BEGIN

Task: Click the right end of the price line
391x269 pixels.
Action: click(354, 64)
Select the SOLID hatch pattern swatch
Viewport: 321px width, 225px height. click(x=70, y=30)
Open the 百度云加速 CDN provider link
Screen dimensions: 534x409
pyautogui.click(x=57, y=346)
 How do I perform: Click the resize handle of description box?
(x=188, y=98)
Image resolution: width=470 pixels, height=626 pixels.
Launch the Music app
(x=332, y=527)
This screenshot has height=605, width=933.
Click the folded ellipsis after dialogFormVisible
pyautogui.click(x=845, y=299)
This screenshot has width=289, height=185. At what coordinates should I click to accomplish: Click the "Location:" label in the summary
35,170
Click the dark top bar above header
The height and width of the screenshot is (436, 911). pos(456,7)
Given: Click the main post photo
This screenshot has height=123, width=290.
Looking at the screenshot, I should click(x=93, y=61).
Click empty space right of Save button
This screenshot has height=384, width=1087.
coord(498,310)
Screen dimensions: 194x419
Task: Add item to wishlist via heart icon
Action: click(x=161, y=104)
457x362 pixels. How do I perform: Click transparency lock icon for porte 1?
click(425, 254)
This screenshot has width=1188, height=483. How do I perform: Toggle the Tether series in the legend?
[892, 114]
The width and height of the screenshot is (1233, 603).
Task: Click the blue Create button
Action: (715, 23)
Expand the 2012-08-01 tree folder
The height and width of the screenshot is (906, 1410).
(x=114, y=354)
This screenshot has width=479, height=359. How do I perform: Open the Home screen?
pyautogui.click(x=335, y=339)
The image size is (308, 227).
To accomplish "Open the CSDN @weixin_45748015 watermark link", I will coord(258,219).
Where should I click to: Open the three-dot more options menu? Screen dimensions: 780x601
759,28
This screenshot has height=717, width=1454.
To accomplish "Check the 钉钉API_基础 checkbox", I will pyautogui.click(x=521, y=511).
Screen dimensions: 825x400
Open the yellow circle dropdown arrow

END

_Your task:_
All of the entries, from the first line to the last, should be duplicated exactly.

_Answer section:_
Task: Click the right end of the price line
391x269 pixels.
Action: click(354, 64)
Select the SOLID hatch pattern swatch
Viewport: 321px width, 225px height. click(x=70, y=30)
Open the 百度云加速 CDN provider link
Screen dimensions: 534x409
pyautogui.click(x=57, y=346)
 How do I perform: Click the resize handle of description box?
(x=188, y=98)
Image resolution: width=470 pixels, height=626 pixels.
Launch the Music app
(x=332, y=527)
This screenshot has height=605, width=933.
Click the folded ellipsis after dialogFormVisible
pyautogui.click(x=845, y=299)
This screenshot has width=289, height=185. At what coordinates should I click to accomplish: Click the "Location:" label in the summary
35,170
Click the dark top bar above header
The height and width of the screenshot is (436, 911). pos(456,7)
Given: Click the main post photo
This screenshot has height=123, width=290.
Looking at the screenshot, I should click(x=93, y=61).
Click empty space right of Save button
This screenshot has height=384, width=1087.
coord(498,310)
Screen dimensions: 194x419
Task: Add item to wishlist via heart icon
Action: click(x=161, y=104)
457x362 pixels. How do I perform: Click transparency lock icon for porte 1?
click(425, 254)
This screenshot has width=1188, height=483. How do I perform: Toggle the Tether series in the legend?
[892, 114]
The width and height of the screenshot is (1233, 603).
Task: Click the blue Create button
Action: (715, 23)
Expand the 2012-08-01 tree folder
The height and width of the screenshot is (906, 1410).
(x=114, y=354)
This screenshot has width=479, height=359. How do I perform: Open the Home screen?
pyautogui.click(x=335, y=339)
The image size is (308, 227).
To accomplish "Open the CSDN @weixin_45748015 watermark link", I will coord(258,219).
Where should I click to: Open the three-dot more options menu? Screen dimensions: 780x601
759,28
This screenshot has height=717, width=1454.
To accomplish "Check the 钉钉API_基础 checkbox", I will pyautogui.click(x=521, y=511).
Screen dimensions: 825x400
Open the yellow circle dropdown arrow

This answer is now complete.